Business

No greeting for buyout

If there was a greeting card for every situation, this one would say: Sorry, but it’s about to get ugly.

American Greetings Corp., the world’s largest publicly traded greeting card company, and the owner of Care Bears and Holly Hobbie properties, is caught in the middle of a two-family feud.

In one corner is the Weiss family, which controls American Greetings and wants to take it private. In the other corner is Daniel Tisch, heir to the founders of hotel chain and conglomerate Loews Corp.

Yesterday, Tisch, who owns 6.2 percent of American Greetings’ stock through his TowerView investment company, which manages Tisch family money, blasted a deal led by American Greetings’ CEO Zev Weiss to take the Cleveland company private for $18.35 a share.
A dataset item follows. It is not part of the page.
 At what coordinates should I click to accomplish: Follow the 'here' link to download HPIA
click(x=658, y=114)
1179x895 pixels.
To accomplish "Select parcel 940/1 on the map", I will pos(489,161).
In a terse filing with regulators, Tisch said TowerView intends to vote its 1.79 million shares against the transaction.

Last month, American Greetings’ board agreed to be taken private in an $878 million deal that also benefits Zev’s father Morry Weiss, the chairman of American Greetings, and his brother and American Greetings chief operating officer, Jeffrey.

The offer includes a 15-cent-a-share dividend, plus $18.20 a share in cash, which represents a 27 percent premium to the shares on Sept. 25, the day before the Weiss family made their first overture.
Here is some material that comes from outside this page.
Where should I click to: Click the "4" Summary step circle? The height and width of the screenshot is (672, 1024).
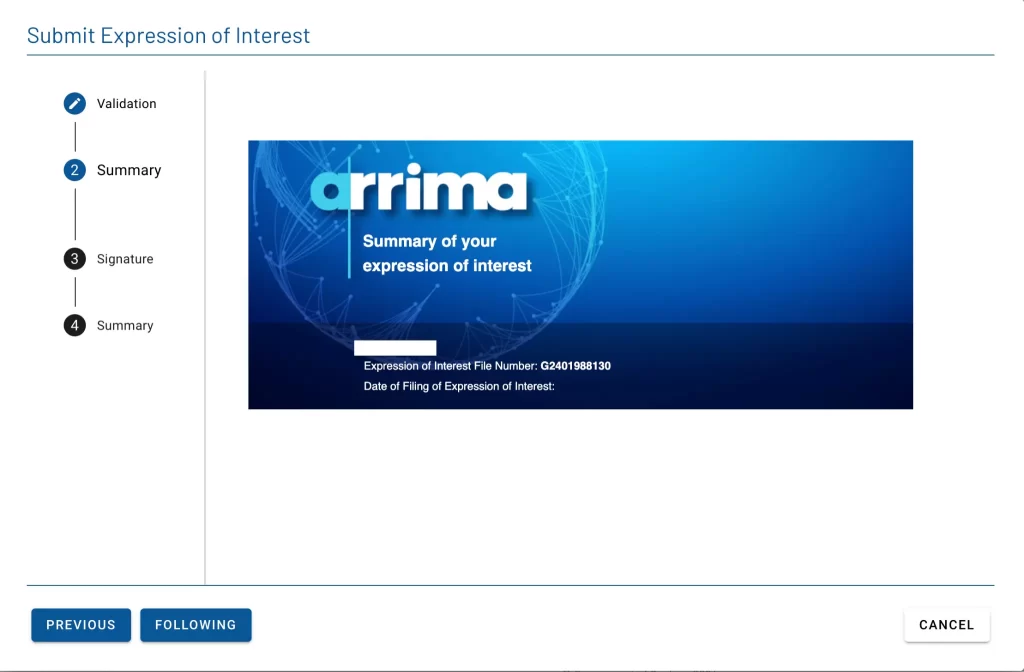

The Weiss family, which has run the company since 1987, offered $17.18 a share for the company in September, and bumped it up to $17.50 in January. The company was founded in 1906 by Morry Weiss’ wife’s grandfather, a Polish immigrant who sold cards from a horse-drawn cart.

Tisch didn’t say in his letter why he opposed the deal, but in previous letters to the special committee of the board established to evaluate the offer, Tisch said he felt the company was at a “pivot point” that would “reap large reward for continuing shareholders.”
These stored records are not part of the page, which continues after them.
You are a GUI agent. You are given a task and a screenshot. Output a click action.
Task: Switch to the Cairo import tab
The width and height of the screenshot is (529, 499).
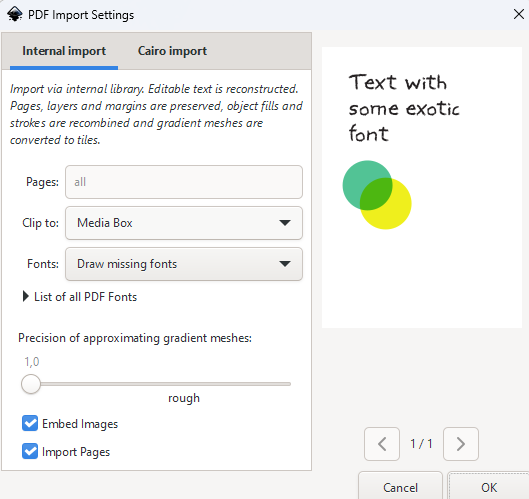click(172, 51)
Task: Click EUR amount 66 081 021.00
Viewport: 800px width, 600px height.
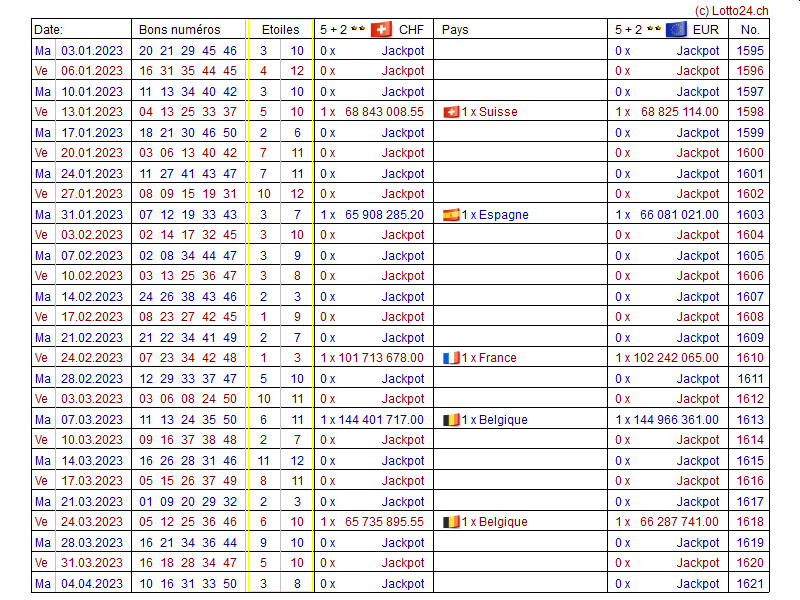Action: pyautogui.click(x=679, y=215)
A person familiar with Tisch’s thinking told The Post that he thinks the going-private discussions have held the stock down this year at a time when stocks in general have been soaring.

American Greetings’ shares are up 9 percent this year, compared to 16 percent for the S&P 500. The stock, which closed yesterday at $18.43, has been trading in that range since that deal was accepted.

A spokeswoman for American Greetings didn’t respond to a request for comment.

American Greetings, which competes with Hallmark Cards, has been struggling amid a move to e-cards. It recently reported a 6.1 percent increase in annual revenues to $1.7 billion, but also reduced staffing levels in the latest fiscal year by about 2,100 jobs.

In his filing yesterday, Tisch also blasted the fairness opinion provided by the board’s investment bank, Peter J. Solomon, calling it “flawed.” Tisch asked that the bank “withdraw” the opinion, which stands to help Peter J. Solomon earn $6 million, including a $2 million fee to be paid “contingent upon consummation of the merger.”

A spokeswoman for the boutique bank declined to comment.